For the suspended chairman of EFCC, Ibrahim Magu, his travails began from “home”, in the sense that his supervising minister, AGF Malami documented the alleged offences against him. Apart from insubordination to his (Malami) office, Magu was accused of 21 other infractions bordering on corruption and abuse of office among which are: Discrepancies in the reconciliation records of EFCC and the Federal Ministry of Finance on recovered funds; declaration of N504 billion instead of N539 billion recovered; late action on P&ID, leading to legal dispute; not respecting court order to unfreeze a N7 billion judgment in favour of a former executive director of a bank; not providing enough evidence for the extradition of Diezani Alison Madueke; favouring the so named Magu boys in the forces; sale of seized assets to friends, cronies and associates, among others.
A group of civil society organisations had written to President Buhari to also investigate allegations of corruption against Malami, such as the auctioning of sea vessels holding crude oil seized by the Federal Government, the sale of vessels by companies under EFCC prosecution; the botched re-instatement of Abdulrasheed Maina; discontinuation of a N25 billion criminal charge against Danjuma Goje; withdrawal of criminal charges against soldiers accused of killing policemen to aid the escape of Bala Hamisu Wadume, a kidnap kingpin; withdrawal of cases against John Abebe, Diezani, ex Customs’ comptroller general, Inde Dikko etc.
As the duo of AGF Malami and Ibrahim Magu continue to engage in accusations and counter accusations, the question is, whether they work hand-in glove with corrupt people or they themselves are not clean, to put it mildly.
Evidently, the answer is both. Here lies the dilemma of a nation suffering under the yoke of abuse of power, seeking for salvation in the hands of equally culpable public officials tasked with the responsibility of cleansing the mess of the past.
With people like Malami and Magu in charge of the anti-corruption war; their selective prosecution and impunity, we are indeed in trouble, and past ‘sinners’ like Diezani will soon look like ‘saints’.
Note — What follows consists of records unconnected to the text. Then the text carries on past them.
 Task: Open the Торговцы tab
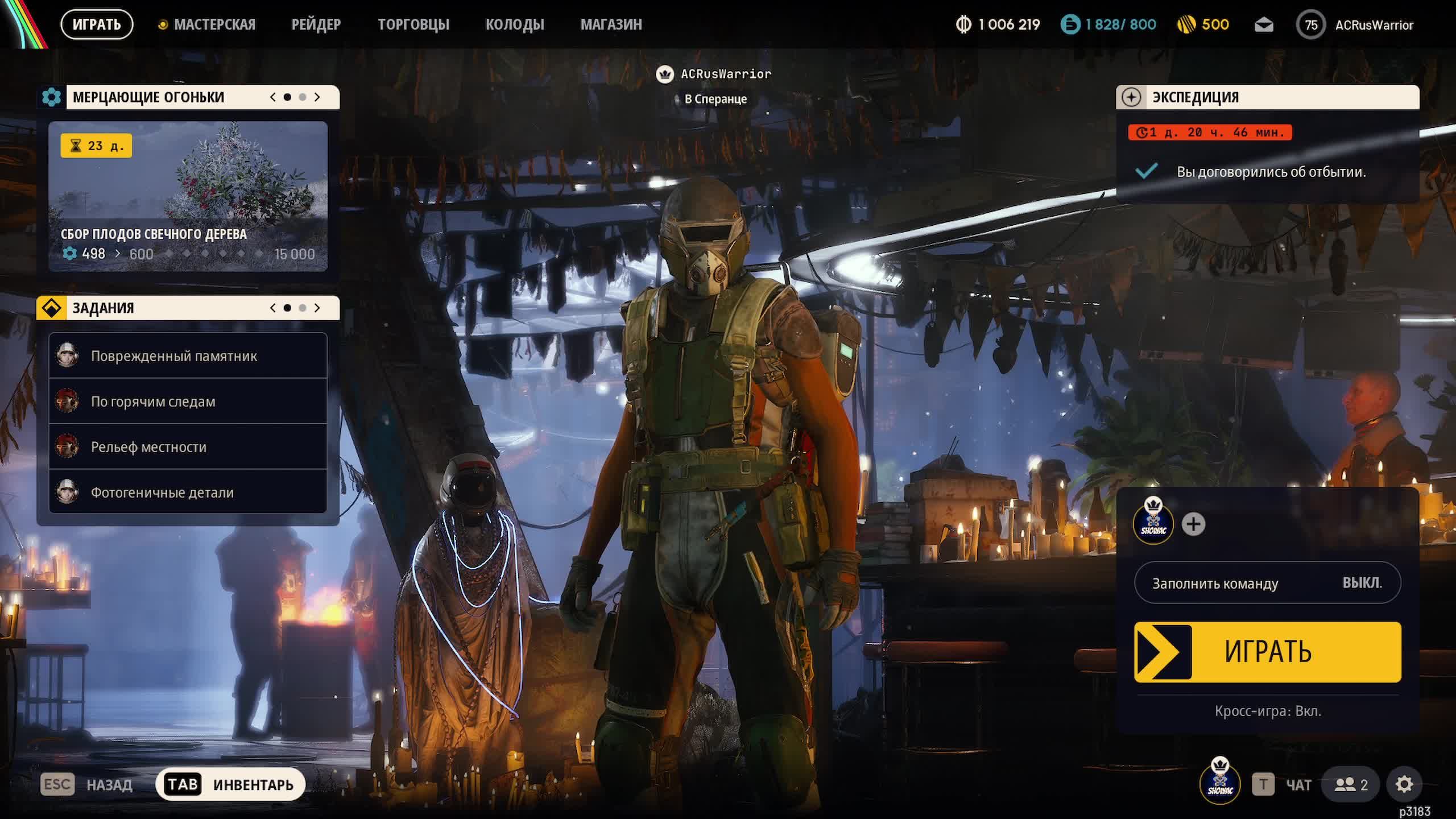pos(413,24)
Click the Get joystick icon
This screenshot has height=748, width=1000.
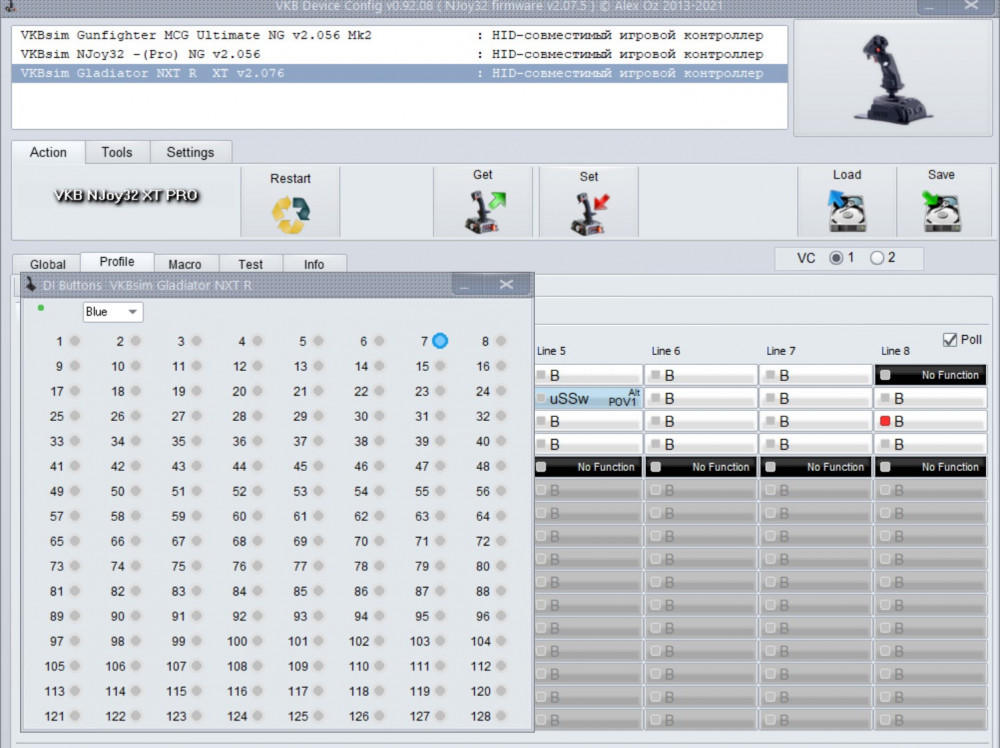coord(484,212)
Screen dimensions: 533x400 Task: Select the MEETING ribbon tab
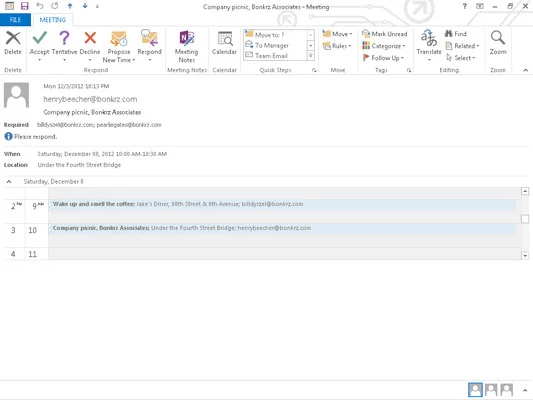pyautogui.click(x=52, y=20)
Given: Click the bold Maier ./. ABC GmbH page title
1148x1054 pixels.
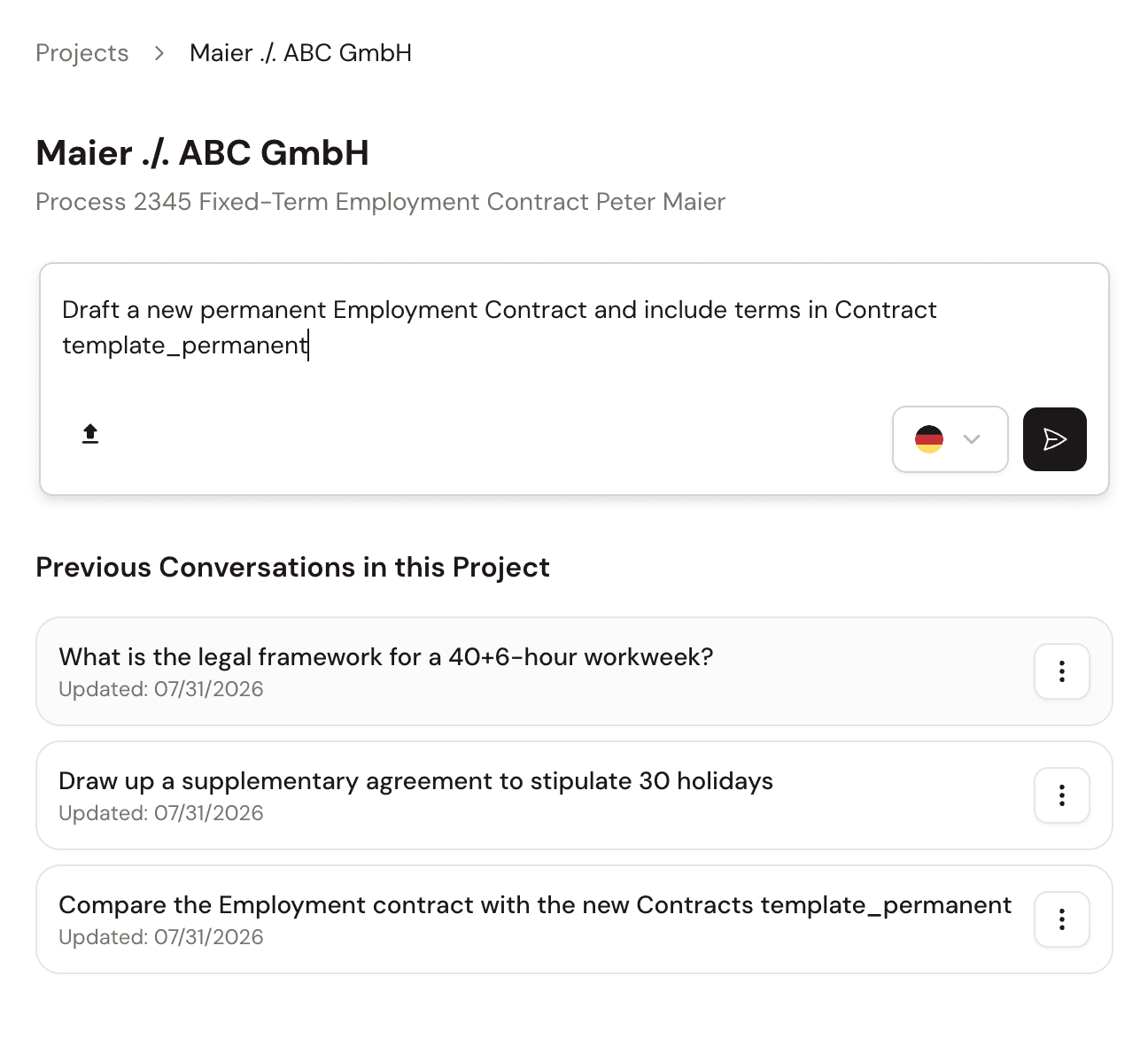Looking at the screenshot, I should coord(202,153).
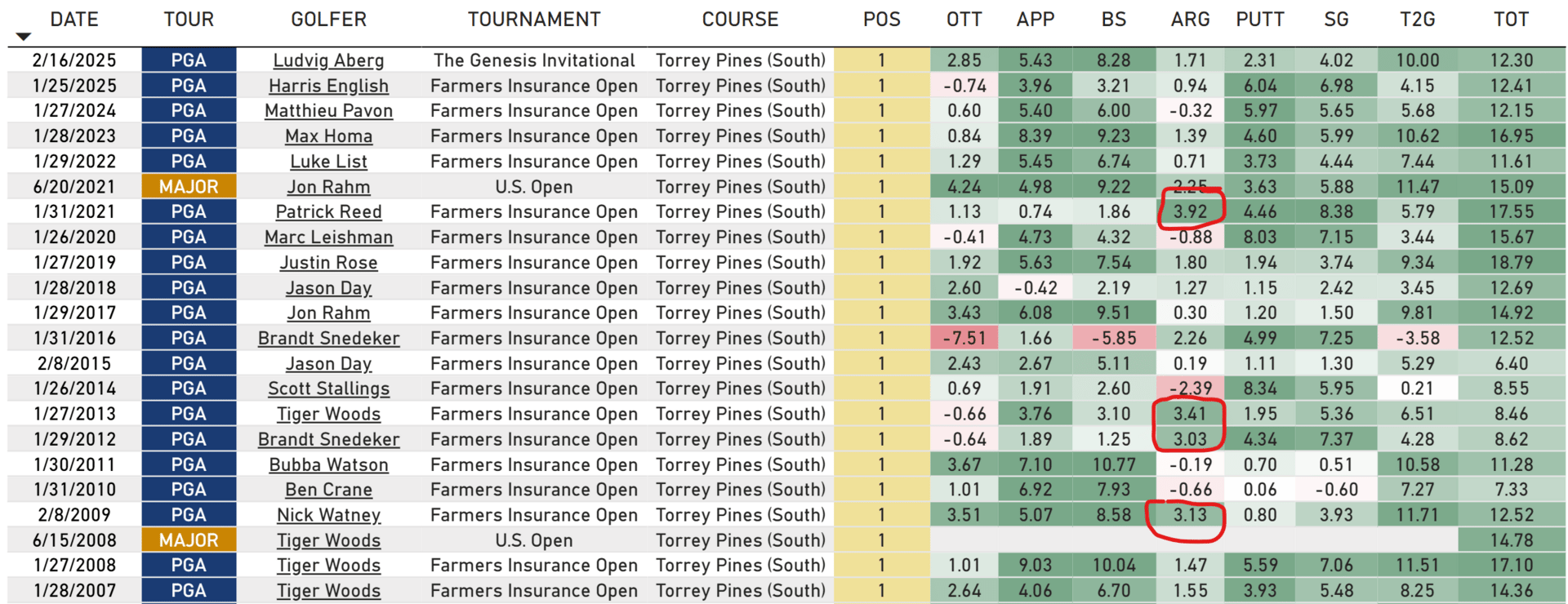
Task: Select the Patrick Reed link
Action: pos(328,212)
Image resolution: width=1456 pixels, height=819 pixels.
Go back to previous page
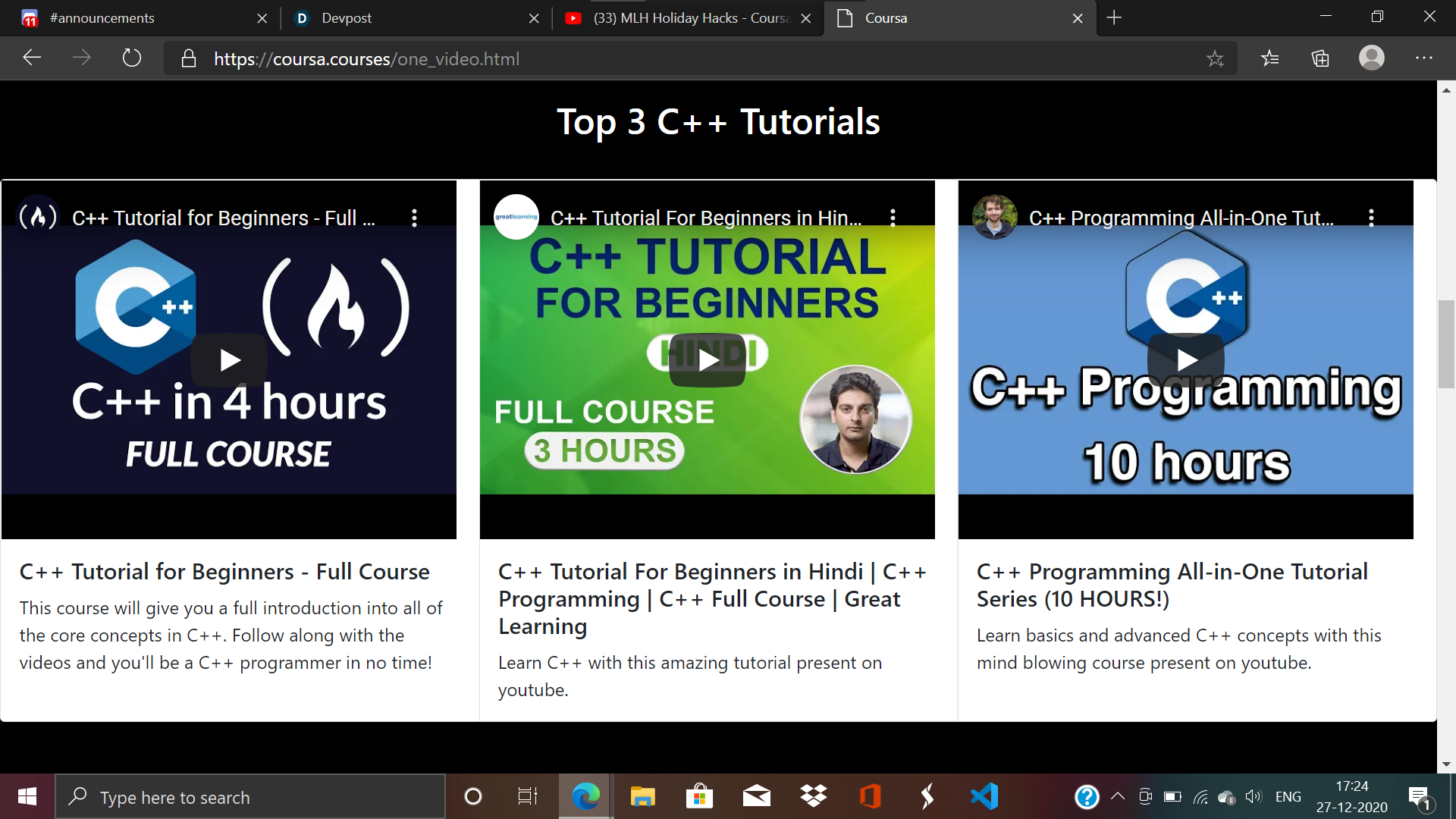[x=32, y=58]
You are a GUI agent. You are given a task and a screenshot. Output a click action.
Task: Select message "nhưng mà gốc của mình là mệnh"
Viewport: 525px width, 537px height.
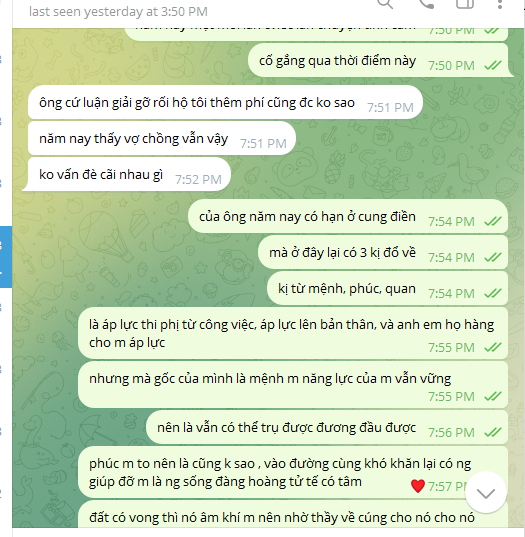coord(293,385)
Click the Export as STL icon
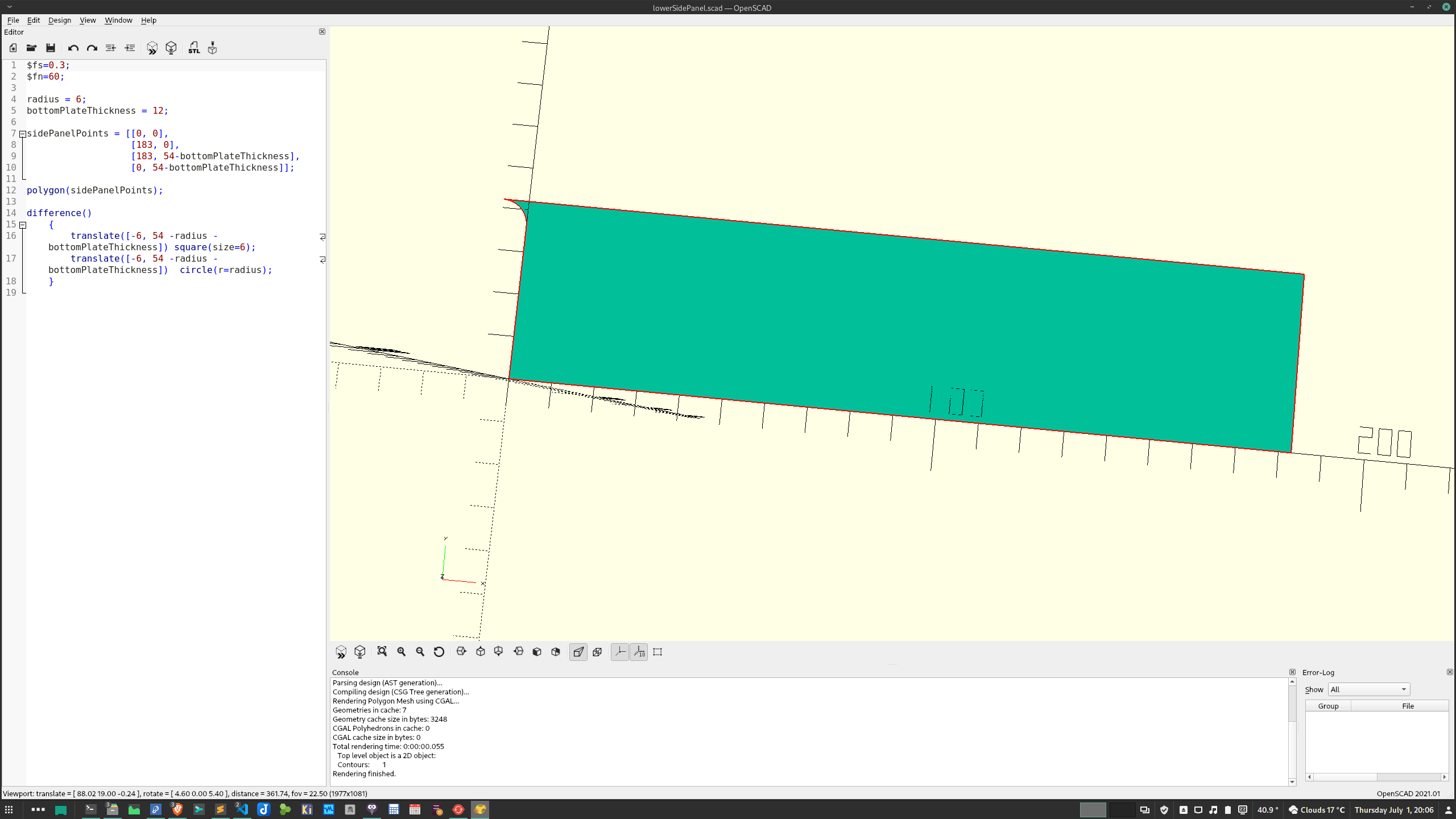1456x819 pixels. pyautogui.click(x=194, y=48)
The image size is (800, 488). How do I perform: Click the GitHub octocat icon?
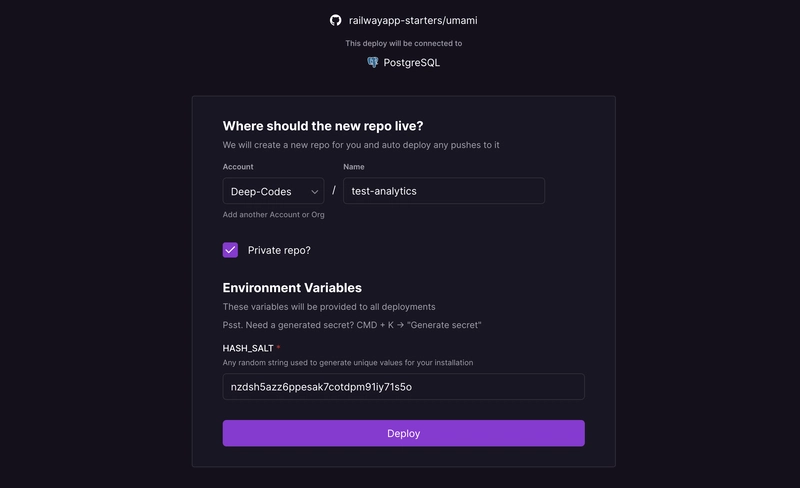coord(336,20)
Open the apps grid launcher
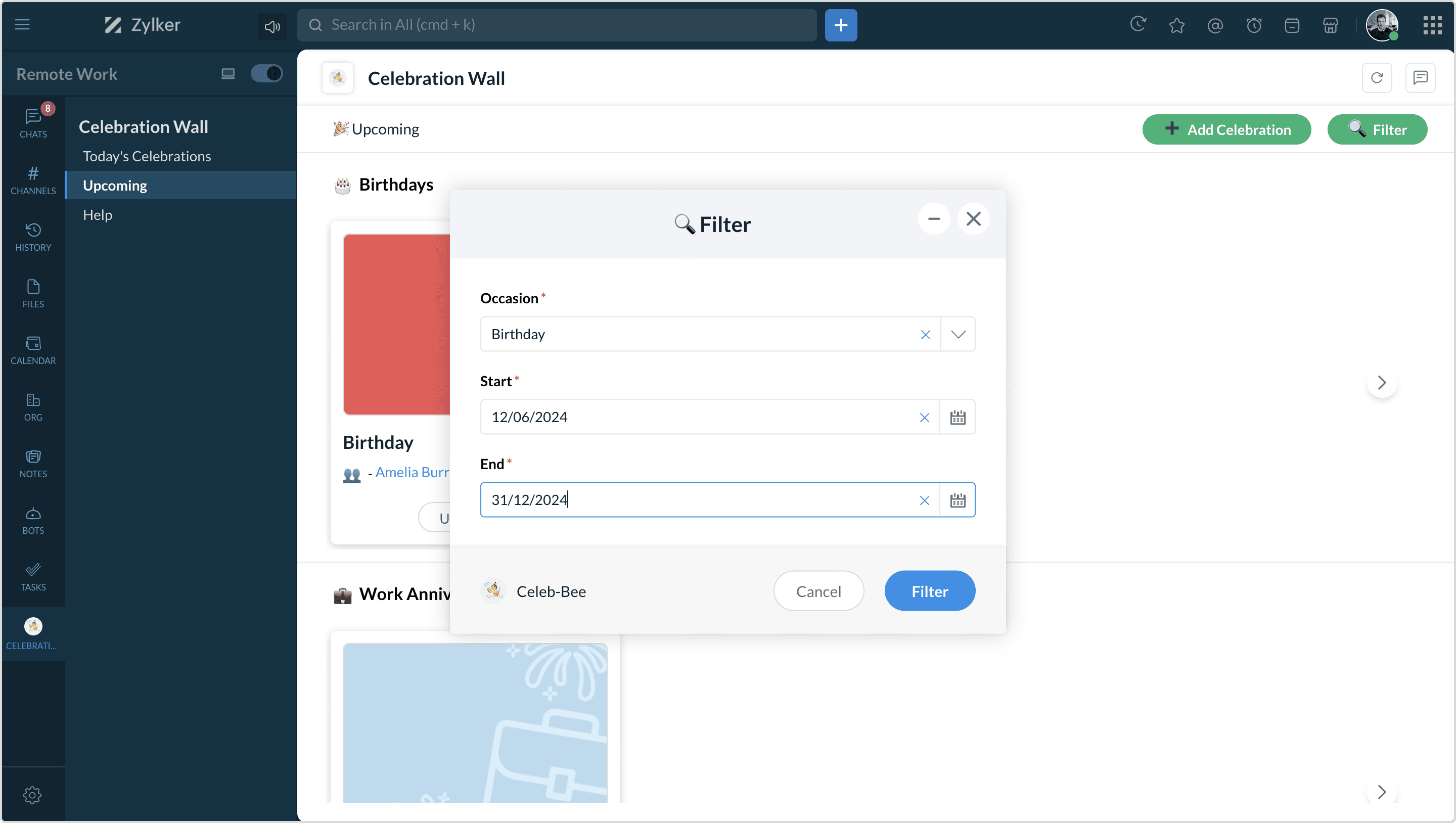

It has been over two months that Magu was suspended and over one month that the CSOs wrote to the president detailing Malami’s misdemeanours. Magu has not been invited by the Justice Salami presidential panel to defend the allegations against him, nor has the Presidency told us what their findings are about Malami. How can you run a nation with so much deception, selective prosecution and criminality and hope for prospect of meaningful progress? Until we treat government job as sacred, and not a place for crooks to determine the destiny of the people, we will remain in the abyss of decay.
All said and done, it is wrong for officials of government to throw stones at corrupt politicians of the past when their hands are soiled too. Until the cases against Magu and Malami are investigated by an independent body and cleared by courts of competent jurisdiction and given clean bills of health, in the eyes of the public they are at one with the Diezanis of this world, and none has the moral rectitude to accuse the other or talk about social values. And as long as things remain the same like this, Nigeria will always be in the bottom rung of TI’s rating.